> [Passage shown]
VisionReasoningModelInstance

Vision reasoning input format for large vision model. Model only supports one instance at a time.

Fields
prompt string

The text prompt for guiding the response in QA.

mask object (Image)

Text responses will be generated from the masked area if mask is provided.

content Union type
content can be only one of the following:
image object (Image)

The image bytes or Cloud Storage URI to make the prediction on.

video object (Video)

The video bytes or Cloud storage URI to make the prediction on.

JSON representation
{
  "prompt": string,
  "mask": {
    object (Image)
  },

  // content
  "image": {
    object (Image)
  },
  "video": {
    object (Video)
  }
  // Union type
}

Image

Fields
mimeType string

Optional. The MIME type of the content of the image. Only the images in below listed MIME types are supported. - image/jpeg - image/png

data Union type
The image bytes or Cloud Storage URI to make the prediction on. data can be only one of the following:
bytesBase64Encoded string

Base64 encoded bytes string representing the image.

gcsUri string

Cloud Storage URI representing the image in user project.

JSON representation
{
  "mimeType": string,

  // data
  "bytesBase64Encoded": string,
  "gcsUri": string
  // Union type
}

Video

Fields
data Union type
The video string bytes or Cloud Storage URI to make the prediction on. data can be only one of the following:
bytesBase64Encoded string

Base64 encoded bytes string representing the video.

gcsUri string
JSON representation
{

  // data
  "bytesBase64Encoded": string,
  "gcsUri": string
  // Union type
}

> [Set task] In the VisionReasoningModelInstance reference, which MIME types are supported for an image?

> [Raw records]
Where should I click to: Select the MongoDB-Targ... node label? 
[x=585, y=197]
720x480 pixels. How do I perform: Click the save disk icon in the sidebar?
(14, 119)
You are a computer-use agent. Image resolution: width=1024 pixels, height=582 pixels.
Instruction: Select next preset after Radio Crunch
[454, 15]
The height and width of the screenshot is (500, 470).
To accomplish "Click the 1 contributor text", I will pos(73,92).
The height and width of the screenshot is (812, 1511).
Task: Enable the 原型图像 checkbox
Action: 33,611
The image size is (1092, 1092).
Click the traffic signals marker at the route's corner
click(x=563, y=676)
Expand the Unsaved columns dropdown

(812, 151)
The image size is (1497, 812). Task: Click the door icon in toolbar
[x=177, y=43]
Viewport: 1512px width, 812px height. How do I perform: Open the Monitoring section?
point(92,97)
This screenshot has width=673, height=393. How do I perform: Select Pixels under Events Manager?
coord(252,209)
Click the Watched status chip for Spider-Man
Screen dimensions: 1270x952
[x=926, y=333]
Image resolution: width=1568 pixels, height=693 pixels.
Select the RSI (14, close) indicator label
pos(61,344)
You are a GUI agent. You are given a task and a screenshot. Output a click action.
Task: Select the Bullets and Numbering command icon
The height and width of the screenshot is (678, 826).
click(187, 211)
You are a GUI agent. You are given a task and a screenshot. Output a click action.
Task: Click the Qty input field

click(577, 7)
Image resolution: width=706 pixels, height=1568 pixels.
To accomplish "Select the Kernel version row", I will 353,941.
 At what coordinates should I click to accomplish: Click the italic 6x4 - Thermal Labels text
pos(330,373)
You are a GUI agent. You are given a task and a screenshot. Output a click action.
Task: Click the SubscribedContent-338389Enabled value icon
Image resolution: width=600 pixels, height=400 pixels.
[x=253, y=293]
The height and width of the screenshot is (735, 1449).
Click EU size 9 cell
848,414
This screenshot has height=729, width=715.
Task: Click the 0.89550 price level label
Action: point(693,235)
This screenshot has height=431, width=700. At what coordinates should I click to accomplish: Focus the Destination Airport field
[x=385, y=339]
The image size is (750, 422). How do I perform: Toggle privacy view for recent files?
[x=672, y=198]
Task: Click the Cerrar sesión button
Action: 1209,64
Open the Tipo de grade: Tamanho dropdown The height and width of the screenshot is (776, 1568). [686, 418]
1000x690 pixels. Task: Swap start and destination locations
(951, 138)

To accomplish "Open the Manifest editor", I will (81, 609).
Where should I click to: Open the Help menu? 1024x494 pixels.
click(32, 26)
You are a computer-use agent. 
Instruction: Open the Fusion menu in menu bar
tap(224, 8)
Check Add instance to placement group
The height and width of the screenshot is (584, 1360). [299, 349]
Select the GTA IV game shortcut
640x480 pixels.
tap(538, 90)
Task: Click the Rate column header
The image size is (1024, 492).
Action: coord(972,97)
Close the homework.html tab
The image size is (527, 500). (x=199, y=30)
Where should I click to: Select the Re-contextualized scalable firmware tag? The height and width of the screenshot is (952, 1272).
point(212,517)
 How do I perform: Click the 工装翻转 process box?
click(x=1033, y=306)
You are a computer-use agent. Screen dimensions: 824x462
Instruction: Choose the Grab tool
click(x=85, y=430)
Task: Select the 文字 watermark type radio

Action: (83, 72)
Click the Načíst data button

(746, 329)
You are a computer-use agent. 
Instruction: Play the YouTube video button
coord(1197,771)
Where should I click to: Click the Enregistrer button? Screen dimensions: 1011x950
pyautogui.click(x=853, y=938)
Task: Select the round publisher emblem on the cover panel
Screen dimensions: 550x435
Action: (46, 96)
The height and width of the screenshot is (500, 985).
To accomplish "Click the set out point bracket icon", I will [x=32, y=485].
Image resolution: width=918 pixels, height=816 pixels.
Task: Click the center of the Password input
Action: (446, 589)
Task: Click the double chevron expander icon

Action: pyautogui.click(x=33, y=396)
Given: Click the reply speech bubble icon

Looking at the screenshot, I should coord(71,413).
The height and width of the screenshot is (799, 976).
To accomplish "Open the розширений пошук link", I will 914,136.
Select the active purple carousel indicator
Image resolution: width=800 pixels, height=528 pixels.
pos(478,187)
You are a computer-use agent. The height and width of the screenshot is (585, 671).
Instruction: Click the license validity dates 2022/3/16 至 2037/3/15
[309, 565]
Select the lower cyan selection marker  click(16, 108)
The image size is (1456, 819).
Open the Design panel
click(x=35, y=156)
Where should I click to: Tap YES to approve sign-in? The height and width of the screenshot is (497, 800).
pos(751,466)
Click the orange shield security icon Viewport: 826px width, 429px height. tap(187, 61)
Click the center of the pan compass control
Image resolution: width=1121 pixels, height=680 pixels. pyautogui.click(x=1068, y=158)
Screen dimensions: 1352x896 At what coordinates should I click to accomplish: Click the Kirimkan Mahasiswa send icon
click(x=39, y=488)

> [Task solution] image/jpeg and image/png